* What you will do
1. In the securities filing, rewrite the passage from "Jurick for an" up to and including "been terminated.", renaming "judgment" as "court award".
2. According to the securities filing, what share of the total outstanding Common Stock did Mr. Jurick beneficially own as of January 25, 2005?
3. Continue the securities filing from the point where it stops.
━━━━━ Article ━━━━━
Item 3.           Source and Amount of Funds or Other Consideration.
                  -------------------------------------------------

         Not applicable.

Item 4.           Purpose of Transaction.
                  ----------------------

         On January 20, 2005, Mr. Jurick obtained a $16.0 million loan from a
foreign financial institution. This 90 day loan is subject to extension by Mr.
Jurick for an additional 90 days, is guaranteed by a third party unaffiliated
with Emerson and is secured by a pledge by Mr. Jurick of approximately 10
million shares of Common Stock of the Company owned by Mr. Jurick (approximately
37% of the Company's outstanding common stock with a current market value of
approximately $36.0 million). A significant portion of the loan was used by Mr.
Jurick to satisfy in full the previously disclosed judgment in favor of Petra
Stelling. All outstanding litigation between Mr. Jurick and Ms. Stelling has
been terminated.

Item 5.           Interest in Securities of the Issuer.
                  ------------------------------------

         As of January 25, 2005, there were 27,103,164 shares of Common Stock
issued and outstanding. As of such date, Mr. Jurick beneficially owned
10,265,576 shares of Common Stock, or approximately 37.9% of the total
outstanding Common Stock, of which 10,015,476 shares of Common Stock were
pledged by Mr. Jurick in connection with the loan described in Item 4. Mr.
━━━━━ Information provided ━━━━━
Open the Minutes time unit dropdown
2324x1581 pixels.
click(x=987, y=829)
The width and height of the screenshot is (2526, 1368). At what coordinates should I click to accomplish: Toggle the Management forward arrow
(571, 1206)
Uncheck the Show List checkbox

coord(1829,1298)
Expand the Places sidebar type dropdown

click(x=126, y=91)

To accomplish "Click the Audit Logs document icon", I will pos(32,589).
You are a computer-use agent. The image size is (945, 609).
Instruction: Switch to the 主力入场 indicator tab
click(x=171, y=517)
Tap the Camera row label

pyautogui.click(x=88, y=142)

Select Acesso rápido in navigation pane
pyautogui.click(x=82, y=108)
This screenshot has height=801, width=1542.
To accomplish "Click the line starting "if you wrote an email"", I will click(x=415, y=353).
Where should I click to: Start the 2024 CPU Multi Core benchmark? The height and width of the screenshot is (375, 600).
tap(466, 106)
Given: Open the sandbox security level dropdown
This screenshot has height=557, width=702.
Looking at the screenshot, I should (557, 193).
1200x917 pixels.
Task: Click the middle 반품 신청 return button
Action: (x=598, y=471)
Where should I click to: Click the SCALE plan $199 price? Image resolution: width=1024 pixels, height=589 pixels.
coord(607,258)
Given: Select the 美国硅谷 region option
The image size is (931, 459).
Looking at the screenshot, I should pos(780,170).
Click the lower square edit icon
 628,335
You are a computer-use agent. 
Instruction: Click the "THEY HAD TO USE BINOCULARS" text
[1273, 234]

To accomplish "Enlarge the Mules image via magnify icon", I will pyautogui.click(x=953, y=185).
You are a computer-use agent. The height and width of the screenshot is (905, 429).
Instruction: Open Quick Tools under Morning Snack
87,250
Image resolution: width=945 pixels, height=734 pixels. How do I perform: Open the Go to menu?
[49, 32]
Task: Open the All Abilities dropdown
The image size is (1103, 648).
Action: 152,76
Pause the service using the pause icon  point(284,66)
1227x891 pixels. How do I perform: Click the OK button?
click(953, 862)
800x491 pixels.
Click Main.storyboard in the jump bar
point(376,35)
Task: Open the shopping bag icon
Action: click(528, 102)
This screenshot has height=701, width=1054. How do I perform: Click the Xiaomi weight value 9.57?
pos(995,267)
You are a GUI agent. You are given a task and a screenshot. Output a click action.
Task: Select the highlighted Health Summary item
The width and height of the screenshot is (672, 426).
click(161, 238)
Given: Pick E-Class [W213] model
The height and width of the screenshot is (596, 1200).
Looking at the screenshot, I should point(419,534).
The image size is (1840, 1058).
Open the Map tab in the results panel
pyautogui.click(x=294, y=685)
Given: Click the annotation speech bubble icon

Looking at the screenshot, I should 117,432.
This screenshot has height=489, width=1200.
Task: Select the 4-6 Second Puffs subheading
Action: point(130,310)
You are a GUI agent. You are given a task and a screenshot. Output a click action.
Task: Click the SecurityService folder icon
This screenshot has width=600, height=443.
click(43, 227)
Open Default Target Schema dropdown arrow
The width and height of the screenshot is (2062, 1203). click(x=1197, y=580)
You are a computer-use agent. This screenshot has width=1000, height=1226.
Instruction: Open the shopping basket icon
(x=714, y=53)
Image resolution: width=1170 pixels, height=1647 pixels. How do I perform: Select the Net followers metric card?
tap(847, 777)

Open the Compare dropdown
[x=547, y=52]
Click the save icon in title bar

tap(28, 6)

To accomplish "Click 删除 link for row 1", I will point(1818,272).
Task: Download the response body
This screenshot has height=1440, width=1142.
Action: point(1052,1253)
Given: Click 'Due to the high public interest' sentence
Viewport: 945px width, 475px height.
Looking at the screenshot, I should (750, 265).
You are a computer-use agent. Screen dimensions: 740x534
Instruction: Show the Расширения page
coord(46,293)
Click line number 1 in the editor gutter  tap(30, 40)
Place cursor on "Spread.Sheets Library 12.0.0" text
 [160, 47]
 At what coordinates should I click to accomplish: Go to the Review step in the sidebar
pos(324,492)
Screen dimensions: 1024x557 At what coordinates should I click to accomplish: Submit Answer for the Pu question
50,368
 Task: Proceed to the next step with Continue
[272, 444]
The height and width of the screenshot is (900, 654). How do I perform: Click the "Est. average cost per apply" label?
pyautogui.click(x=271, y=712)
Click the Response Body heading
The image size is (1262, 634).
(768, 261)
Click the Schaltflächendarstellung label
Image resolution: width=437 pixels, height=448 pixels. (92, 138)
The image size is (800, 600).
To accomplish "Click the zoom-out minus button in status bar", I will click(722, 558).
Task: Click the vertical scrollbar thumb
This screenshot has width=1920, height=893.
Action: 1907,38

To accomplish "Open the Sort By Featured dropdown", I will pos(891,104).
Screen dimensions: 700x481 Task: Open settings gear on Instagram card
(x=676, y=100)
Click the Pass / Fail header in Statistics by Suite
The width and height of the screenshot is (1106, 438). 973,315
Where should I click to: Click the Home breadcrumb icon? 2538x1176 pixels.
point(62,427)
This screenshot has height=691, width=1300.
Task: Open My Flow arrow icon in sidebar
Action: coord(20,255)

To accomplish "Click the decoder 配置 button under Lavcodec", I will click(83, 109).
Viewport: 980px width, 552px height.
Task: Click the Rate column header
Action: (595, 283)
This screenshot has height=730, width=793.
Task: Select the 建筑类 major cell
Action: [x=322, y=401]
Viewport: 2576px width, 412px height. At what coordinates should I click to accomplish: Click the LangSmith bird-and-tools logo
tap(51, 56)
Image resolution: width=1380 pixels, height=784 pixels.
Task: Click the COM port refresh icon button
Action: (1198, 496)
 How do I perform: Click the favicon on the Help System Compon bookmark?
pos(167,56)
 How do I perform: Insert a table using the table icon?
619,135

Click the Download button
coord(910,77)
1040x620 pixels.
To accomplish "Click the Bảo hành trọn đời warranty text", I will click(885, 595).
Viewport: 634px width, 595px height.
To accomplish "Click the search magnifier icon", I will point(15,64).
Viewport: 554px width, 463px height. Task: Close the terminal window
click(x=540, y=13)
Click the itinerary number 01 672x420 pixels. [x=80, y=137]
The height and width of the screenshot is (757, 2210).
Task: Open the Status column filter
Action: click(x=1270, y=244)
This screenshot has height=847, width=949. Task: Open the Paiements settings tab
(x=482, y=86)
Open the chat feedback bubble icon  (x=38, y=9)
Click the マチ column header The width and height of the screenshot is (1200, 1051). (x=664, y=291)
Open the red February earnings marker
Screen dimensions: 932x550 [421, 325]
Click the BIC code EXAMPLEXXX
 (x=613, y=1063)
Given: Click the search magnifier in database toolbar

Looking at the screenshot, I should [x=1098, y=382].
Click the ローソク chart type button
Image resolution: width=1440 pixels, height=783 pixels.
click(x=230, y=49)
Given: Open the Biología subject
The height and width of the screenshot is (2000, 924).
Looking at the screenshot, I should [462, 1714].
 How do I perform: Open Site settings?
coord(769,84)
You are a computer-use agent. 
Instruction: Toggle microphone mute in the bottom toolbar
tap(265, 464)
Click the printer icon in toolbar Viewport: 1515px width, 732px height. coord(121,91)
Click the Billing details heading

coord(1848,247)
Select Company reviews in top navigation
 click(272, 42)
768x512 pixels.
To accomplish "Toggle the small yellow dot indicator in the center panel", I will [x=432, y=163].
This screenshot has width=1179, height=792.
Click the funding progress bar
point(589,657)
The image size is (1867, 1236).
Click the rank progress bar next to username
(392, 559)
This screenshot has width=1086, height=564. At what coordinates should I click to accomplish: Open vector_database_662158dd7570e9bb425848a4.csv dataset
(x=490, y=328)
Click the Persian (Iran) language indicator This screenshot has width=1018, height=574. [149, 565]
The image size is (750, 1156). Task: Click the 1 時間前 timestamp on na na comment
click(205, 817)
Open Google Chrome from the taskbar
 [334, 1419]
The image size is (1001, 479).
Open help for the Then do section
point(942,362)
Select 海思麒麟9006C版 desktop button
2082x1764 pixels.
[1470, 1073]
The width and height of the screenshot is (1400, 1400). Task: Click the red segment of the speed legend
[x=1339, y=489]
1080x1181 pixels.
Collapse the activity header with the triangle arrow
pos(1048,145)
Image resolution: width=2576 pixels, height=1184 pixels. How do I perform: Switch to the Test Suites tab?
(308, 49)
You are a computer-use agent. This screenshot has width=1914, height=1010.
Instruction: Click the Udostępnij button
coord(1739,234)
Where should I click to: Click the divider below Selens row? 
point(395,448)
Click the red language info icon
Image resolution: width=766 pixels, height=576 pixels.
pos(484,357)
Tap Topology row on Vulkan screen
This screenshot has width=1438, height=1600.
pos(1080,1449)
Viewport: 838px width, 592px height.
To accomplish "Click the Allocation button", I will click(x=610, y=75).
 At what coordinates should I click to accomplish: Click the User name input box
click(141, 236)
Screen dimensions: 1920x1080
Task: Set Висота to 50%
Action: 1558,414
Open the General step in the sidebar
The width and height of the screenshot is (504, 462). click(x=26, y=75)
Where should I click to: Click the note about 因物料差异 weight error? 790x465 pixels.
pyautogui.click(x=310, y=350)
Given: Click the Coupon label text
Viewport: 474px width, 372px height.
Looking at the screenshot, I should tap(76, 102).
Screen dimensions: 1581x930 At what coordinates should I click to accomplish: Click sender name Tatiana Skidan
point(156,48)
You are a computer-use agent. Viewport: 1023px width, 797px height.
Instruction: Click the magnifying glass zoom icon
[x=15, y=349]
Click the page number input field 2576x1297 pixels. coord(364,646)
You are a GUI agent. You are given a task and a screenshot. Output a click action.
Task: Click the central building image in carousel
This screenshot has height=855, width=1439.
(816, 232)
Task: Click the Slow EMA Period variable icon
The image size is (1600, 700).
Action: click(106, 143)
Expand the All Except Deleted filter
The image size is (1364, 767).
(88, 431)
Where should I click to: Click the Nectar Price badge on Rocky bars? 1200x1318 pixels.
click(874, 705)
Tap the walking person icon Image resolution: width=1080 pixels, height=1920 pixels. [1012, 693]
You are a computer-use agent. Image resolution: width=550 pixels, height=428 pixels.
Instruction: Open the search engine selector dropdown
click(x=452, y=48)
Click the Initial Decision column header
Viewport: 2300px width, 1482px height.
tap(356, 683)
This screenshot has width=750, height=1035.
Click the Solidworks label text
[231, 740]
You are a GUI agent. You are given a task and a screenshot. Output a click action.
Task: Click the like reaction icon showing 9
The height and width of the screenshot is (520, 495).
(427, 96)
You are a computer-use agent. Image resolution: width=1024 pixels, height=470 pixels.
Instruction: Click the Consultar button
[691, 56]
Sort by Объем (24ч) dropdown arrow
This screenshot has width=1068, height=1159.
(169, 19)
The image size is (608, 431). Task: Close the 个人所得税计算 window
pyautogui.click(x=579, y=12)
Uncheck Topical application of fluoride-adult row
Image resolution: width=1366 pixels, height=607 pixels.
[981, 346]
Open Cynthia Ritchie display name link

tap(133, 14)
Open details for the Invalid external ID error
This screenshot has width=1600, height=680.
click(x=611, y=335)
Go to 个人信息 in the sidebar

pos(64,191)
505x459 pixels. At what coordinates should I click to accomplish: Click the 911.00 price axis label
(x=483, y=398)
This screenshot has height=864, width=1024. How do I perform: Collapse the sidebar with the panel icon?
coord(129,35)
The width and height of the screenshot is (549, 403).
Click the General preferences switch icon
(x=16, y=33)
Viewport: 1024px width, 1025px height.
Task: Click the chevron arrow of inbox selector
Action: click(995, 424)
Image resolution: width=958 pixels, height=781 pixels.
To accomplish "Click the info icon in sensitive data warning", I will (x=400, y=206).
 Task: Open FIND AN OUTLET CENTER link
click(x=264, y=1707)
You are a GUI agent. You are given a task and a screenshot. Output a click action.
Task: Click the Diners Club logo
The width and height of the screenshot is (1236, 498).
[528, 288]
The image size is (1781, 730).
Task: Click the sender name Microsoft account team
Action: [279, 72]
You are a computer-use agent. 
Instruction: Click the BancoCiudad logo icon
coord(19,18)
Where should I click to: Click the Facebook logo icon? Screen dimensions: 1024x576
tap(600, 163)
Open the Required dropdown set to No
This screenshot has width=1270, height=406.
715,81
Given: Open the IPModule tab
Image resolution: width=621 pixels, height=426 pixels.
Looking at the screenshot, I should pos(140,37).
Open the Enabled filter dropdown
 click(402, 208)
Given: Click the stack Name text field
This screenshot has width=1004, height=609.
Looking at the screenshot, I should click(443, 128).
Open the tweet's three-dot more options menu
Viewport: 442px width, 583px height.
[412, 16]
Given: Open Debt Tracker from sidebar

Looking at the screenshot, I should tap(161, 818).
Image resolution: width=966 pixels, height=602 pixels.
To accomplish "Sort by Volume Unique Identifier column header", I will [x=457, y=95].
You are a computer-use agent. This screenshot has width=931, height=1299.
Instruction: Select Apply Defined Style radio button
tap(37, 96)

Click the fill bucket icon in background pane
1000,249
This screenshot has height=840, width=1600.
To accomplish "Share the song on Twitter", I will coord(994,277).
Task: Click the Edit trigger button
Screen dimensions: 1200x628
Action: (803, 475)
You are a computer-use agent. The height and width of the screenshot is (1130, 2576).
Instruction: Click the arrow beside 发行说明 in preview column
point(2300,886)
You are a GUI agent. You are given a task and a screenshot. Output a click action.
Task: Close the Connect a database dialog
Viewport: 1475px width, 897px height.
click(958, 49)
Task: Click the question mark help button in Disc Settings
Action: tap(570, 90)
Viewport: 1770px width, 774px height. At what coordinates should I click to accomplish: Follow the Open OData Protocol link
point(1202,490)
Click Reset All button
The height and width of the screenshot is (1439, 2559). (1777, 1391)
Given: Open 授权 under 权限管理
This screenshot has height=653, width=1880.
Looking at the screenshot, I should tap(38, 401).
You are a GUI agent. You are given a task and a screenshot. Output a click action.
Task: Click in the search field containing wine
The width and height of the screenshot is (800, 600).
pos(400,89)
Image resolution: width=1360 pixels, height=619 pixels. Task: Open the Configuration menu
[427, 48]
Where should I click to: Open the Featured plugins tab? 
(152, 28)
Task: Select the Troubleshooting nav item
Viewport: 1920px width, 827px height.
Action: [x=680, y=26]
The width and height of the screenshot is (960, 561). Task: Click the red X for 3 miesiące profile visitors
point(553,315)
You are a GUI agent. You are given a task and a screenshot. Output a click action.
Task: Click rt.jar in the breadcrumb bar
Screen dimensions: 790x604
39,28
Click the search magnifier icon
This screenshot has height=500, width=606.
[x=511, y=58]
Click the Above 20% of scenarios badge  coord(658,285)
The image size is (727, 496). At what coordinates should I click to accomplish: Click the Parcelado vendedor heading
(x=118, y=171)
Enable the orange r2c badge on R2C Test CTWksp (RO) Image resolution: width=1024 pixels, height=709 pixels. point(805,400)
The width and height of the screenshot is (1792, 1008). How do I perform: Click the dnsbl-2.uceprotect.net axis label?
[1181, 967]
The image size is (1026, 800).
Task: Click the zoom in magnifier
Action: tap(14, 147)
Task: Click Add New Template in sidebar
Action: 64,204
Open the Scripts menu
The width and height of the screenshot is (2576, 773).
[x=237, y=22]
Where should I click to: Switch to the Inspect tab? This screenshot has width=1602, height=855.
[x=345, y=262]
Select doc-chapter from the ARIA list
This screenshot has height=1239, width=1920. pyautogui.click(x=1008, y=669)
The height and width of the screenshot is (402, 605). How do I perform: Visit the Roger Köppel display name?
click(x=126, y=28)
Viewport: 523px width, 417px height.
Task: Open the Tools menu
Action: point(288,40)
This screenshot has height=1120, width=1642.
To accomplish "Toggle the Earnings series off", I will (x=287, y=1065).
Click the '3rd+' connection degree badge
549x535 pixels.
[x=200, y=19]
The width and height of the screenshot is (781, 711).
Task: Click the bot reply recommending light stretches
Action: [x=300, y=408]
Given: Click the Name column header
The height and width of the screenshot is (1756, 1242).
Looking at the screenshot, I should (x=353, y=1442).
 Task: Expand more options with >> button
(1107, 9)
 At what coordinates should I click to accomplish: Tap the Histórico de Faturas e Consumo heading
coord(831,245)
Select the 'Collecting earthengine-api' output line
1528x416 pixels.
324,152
━━━━━
* Answers to the problems
1.
Jurick for an additional 90 days, is guaranteed by a third party unaffiliated
with Emerson and is secured by a pledge by Mr. Jurick of approximately 10
million shares of Common Stock of the Company owned by Mr. Jurick (approximately
37% of the Company's outstanding common stock with a current market value of
approximately $36.0 million). A significant portion of the loan was used by Mr.
Jurick to satisfy in full the previously disclosed court award in favor of Petra
Stelling. All outstanding litigation between Mr. Jurick and Ms. Stelling has
been terminated.

2. Approximately 37.9%, or 10,265,576 shares.

3.
Jurick has sole voting power with respect to all of these shares of Common
Stock. Mr. Jurick has sole power to dispose or direct the disposition of 250,100
shares of Common Stock. Mr. Jurick's ability to dispose or direct the
disposition of the remaining shares of Common Stock is subject to the pledge set
forth in Item 4. Except as described in Items 4 and 5, Mr. Jurick does not have
shared power to vote or direct the vote or shared power to dispose or direct the
disposition of any shares of Common Stock. Mr. Jurick's beneficial ownership
excludes 200,000 shares of Common Stock issuable upon exercise of options owned
by Mr. Jurick that are not exercisable within 60 days of the date of this
Schedule 13D.

         Except as described in Item 4 above, Mr. Jurick has not effected any
transactions in the Common Stock during the past 60 days.

         No other person is known to Mr. Jurick to have the right to receive or
power to direct dividends from, or proceeds from the sale of, shares of Common
Stock beneficially owned by Mr. Jurick, except as described in Item 4 above.

Item 7.           Material to be Filed as Exhibits.
                  --------------------------------

                  None


                                      -3-


                                    SIGNATURE

                  After reasonable inquiry and to the best of the undersigned's
knowledge and belief, the undersigned hereby certifies that the information set
forth in this statement is true, complete and correct.


January 31, 2005


                                             /s/ Geoffrey P. Jurick
                                             ----------------------
                                             Geoffrey P. Jurick


Attention: Intentional misstatements or omissions of fact constitute Federal
criminal violations (See 18 U.S.C. 1001).